Ask for an annual fee waiver. If not, I would just close it. No point in PC'ing to a 1.25% card when there are many, many 1.5% and 2% cash back cards out there, also without the annual fee.
This might be too convoluted, but my suggestion would actually be to convert the Venture to another Quicksilver.
And then if it bothered you having two of the same card (it honestly probably would me), you could try to PC your current QS to the VentureOne.
Just in this case you would be getting the "better" rewards on the higher limit card.
Either way, I'd hate to throw away that $10K line and then they eventually start account combinations again. Or allowing Savor PC's again if that were more useful.
if you want to keep CL and account history, there is nothing wrong with PC to V1 then SD it.

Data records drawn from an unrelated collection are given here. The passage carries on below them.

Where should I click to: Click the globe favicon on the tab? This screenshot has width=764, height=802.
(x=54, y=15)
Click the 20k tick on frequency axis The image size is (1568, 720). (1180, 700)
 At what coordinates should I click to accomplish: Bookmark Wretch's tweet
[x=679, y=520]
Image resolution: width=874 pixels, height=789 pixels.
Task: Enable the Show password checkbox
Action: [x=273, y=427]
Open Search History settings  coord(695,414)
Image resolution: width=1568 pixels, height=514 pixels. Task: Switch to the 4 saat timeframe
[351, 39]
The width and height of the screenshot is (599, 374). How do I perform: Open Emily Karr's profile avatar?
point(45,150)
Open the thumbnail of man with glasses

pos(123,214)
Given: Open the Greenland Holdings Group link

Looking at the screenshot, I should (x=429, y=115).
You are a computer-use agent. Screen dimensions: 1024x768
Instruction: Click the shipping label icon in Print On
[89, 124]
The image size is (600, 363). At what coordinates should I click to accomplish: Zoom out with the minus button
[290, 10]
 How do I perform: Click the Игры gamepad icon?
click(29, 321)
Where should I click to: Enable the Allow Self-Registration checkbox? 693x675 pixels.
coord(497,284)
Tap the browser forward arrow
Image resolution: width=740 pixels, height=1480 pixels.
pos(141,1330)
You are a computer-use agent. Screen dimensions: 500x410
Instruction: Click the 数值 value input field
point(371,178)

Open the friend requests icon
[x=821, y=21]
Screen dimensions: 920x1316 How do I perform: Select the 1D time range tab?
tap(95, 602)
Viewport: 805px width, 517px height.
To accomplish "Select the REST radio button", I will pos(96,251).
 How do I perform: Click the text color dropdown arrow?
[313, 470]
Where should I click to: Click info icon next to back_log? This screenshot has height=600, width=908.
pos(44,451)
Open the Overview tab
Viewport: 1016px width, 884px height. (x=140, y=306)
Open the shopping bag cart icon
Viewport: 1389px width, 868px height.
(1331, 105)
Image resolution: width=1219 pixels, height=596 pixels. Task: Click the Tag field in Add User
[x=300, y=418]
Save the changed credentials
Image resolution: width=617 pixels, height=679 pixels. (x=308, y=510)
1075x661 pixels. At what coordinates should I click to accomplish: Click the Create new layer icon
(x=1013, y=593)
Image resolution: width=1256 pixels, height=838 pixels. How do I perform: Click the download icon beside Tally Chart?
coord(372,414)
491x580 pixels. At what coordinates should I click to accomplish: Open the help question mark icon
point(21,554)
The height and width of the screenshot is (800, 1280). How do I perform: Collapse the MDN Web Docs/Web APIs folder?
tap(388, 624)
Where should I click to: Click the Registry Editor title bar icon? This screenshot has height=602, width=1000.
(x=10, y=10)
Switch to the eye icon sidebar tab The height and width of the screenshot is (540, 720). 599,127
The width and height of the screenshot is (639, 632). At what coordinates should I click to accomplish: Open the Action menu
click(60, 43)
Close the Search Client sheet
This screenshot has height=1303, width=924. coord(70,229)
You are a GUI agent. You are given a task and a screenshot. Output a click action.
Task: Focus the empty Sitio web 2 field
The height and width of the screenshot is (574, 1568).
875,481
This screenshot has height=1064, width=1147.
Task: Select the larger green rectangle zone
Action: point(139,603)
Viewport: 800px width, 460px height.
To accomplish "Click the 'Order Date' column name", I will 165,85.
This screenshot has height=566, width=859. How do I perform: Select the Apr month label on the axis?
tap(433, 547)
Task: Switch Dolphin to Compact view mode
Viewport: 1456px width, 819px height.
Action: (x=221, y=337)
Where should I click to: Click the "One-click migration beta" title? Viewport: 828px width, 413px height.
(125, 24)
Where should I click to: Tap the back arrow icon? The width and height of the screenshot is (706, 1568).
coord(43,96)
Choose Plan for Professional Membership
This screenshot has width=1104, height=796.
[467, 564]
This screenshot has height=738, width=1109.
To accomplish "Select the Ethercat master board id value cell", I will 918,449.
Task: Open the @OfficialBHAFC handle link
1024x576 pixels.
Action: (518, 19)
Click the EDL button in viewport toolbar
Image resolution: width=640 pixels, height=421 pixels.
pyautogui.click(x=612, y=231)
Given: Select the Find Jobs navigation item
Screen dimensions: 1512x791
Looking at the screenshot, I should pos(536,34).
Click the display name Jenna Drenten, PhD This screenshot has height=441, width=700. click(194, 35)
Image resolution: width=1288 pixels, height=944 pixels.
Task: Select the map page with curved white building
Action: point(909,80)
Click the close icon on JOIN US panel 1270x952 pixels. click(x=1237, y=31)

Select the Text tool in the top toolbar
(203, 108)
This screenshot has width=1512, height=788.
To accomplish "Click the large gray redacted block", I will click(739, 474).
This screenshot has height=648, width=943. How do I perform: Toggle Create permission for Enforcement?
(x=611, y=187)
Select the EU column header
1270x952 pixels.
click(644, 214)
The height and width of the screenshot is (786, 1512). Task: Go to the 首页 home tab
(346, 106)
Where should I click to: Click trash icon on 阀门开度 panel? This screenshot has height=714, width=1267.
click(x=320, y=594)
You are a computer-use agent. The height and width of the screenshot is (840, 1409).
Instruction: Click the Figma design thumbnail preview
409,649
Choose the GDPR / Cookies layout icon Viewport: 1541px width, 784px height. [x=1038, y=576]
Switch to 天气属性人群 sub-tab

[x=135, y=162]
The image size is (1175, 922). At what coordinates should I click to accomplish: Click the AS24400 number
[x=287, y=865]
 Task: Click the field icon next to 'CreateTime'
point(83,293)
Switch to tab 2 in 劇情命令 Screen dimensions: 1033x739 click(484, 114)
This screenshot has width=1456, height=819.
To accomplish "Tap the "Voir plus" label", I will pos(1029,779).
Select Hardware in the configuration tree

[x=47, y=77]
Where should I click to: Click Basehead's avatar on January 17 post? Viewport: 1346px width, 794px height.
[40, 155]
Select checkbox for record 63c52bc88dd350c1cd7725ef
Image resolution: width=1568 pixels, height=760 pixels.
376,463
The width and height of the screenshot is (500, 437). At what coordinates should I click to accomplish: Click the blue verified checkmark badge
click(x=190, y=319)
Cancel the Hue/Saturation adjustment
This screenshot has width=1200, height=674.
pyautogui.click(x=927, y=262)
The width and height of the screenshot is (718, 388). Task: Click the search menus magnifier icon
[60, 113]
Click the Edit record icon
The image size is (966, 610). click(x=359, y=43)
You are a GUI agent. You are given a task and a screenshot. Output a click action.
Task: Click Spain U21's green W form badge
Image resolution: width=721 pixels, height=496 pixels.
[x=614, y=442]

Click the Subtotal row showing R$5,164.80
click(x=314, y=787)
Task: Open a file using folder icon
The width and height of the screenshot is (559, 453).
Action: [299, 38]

Based on the responses, I will go ahead and cancel the card. I'm going to wait til my scores get into the 700s before I cancel tho. That way I can ask for a 15k limit on my QS without necessarily losing the 10k limit.
I'm not sure about what CLIs to expect, but waiting is good. It's a pretty good card for your current scores.
QS does out-earn V1. I'm not sure if V1 has some special perks that QS doesn't. It probably doesn't matter much, as your international spend will be limited (your current QS may be sufficient) and you have a DC earning 2% on domestic spend (albeit with a lower limit). I've heard the Venture "miles" balance converts to cash at 1 cpp, but others should verify that.
Someone afraid of planes may not want to bother with PreCheck or Global Entry....or maybe having it would make flying much less unpleasant. But that might be a reason to keep Venture a bit longer.
When your scores are higher, compare CSP to CSR. CSR requires a higher SL, but is often the better value.